A method for assessing the dosimetric consistency of single phase 4DCT dose accumulation based on deforming image registration

Abstract

Introduction The interplay effect in FFF-VMAT SBRT deliveries can produce clinically relevant discrepancies between planned and delivered doses to moving targets. To assess the impact of motion on treatment delivery, dose distributions calculated on each phase of a 4DCT scan can be accumulated in a single phase using deforming image registration (DIR). The use of this technique as a treatment quality assurance tool requires dosimetric validation. Purpose To develop a method for assessing the accuracy of DIR-based dose accumulation on 4DCT scans. Materials and methods Software was developed to interface with Eclipse TPS to calculate dose distributions on moving targets.
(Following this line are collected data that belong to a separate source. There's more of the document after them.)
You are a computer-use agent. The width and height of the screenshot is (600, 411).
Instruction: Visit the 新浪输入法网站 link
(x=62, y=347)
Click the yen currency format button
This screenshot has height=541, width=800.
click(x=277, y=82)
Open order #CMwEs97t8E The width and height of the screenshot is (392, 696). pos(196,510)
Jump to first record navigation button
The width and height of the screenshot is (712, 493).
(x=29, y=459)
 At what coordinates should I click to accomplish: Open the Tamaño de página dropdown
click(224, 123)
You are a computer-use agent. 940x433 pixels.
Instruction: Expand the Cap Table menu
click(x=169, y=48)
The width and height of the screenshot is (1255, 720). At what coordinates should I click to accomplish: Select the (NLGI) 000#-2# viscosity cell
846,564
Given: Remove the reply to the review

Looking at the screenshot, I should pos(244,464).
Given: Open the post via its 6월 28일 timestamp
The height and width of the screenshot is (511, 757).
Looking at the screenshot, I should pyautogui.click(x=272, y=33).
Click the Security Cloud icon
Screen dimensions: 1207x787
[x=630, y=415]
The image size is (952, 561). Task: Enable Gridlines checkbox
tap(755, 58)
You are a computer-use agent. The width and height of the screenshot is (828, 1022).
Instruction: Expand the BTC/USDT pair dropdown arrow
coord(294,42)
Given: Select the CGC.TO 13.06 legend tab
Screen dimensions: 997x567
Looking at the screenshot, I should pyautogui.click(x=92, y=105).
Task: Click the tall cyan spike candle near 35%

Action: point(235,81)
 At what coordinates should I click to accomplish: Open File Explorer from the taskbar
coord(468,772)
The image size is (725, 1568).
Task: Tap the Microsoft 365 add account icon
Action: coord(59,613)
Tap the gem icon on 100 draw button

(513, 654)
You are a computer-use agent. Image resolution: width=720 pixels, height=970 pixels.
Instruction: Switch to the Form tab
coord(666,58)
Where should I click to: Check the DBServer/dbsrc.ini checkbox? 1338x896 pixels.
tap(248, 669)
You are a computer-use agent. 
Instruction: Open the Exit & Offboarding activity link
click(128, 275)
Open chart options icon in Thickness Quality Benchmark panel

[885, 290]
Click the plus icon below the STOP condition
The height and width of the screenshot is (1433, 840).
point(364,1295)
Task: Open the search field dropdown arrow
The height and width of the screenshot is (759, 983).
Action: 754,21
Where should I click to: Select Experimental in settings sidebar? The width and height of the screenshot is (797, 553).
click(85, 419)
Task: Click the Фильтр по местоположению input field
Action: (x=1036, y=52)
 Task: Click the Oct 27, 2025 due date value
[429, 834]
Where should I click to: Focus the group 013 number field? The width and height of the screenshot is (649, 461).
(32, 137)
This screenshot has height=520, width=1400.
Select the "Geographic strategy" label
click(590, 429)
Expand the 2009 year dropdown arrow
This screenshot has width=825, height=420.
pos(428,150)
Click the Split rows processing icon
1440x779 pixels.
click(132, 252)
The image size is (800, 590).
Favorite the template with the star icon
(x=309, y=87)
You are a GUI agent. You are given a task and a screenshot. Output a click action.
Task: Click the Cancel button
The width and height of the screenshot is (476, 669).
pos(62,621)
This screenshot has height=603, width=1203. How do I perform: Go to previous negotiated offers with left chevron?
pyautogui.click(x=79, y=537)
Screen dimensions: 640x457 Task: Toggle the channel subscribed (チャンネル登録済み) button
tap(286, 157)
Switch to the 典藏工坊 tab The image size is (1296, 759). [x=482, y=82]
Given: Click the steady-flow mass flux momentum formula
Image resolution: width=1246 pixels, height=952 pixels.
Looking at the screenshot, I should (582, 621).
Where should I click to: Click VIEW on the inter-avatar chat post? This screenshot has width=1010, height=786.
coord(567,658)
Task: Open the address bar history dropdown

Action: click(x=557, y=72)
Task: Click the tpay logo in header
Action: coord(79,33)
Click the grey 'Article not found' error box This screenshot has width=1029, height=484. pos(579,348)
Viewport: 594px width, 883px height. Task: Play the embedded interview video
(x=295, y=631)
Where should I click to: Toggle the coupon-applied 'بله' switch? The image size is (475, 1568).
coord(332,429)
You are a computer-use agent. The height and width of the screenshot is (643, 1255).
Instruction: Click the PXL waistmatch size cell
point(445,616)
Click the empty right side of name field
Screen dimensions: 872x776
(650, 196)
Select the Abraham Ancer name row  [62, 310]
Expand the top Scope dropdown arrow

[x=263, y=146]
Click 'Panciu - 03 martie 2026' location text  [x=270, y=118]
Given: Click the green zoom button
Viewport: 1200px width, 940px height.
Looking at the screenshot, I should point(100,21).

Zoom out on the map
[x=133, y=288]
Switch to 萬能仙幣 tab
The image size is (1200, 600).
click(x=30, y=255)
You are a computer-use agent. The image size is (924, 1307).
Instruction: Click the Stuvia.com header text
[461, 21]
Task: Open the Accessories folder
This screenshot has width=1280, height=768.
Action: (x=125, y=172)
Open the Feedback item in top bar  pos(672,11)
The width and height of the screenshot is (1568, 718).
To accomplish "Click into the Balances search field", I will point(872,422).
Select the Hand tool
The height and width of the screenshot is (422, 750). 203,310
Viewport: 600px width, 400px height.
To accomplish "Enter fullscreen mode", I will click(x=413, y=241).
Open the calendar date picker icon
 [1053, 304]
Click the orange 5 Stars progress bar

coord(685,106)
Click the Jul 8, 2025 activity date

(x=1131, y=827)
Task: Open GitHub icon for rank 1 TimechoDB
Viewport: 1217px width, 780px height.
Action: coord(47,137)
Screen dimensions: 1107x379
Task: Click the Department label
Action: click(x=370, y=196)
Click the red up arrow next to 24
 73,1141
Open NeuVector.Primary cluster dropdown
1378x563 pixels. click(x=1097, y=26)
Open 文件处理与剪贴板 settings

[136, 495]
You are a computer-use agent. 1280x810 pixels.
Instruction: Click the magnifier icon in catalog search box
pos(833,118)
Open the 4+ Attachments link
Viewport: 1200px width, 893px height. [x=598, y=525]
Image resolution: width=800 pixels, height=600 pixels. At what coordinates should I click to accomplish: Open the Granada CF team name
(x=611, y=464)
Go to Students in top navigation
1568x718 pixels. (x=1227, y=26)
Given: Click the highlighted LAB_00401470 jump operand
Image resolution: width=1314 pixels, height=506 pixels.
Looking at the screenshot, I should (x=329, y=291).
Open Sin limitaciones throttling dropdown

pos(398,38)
This software splits each VMAT arc into partial arcs synchronized with the 4DCT scan. Dose matrices calculated on each breathing phase are accumulated on a single reference phase using the DIR dose accumulation algorithm in MIM Maestro software. For treatments planned on a cylindrically symmetric phantom with the target moving parallel to the symmetry axis and perpendicular to the VMAT arc’s planes, dose distributions calculated with a moving X-ray source are equivalent to those calculated with a moving phantom. Using a moving source to evaluate dynamic deliveries does not rely on DIR dose accumulation and therefore provides a novel method for verifying DIR-based dose accumulation algorithms on 4DCT datasets. Both methodologies were used for calculating dose distributions on the 20% phase of a 4DCT of a QUASAR phantom fitted with a cylindrical cedar insert containing a 3 cm acrylic target. The insert was moved following a 14 BPM realistic breathing trace with total amplitudes of 2 cm and 1 cm. Planar dose distributions along the principal axis were compared using gamma analysis. Results Gamma analysis was performed using Δ D = 2%, Δ x = 2 mm (10% D max threshold). The minimum passing rates were 99.1% and 99.2%, corresponding to the sagittal planes of the 2 cm and 1 cm amplitude movement. Conclusion The methodology presented here provides an easy and reliable way of assessing the performance of 4DCT DIR dose accumulation. The tested DIR accumulation algorithm performed exceptionally well, considering the ill-posed registration problem.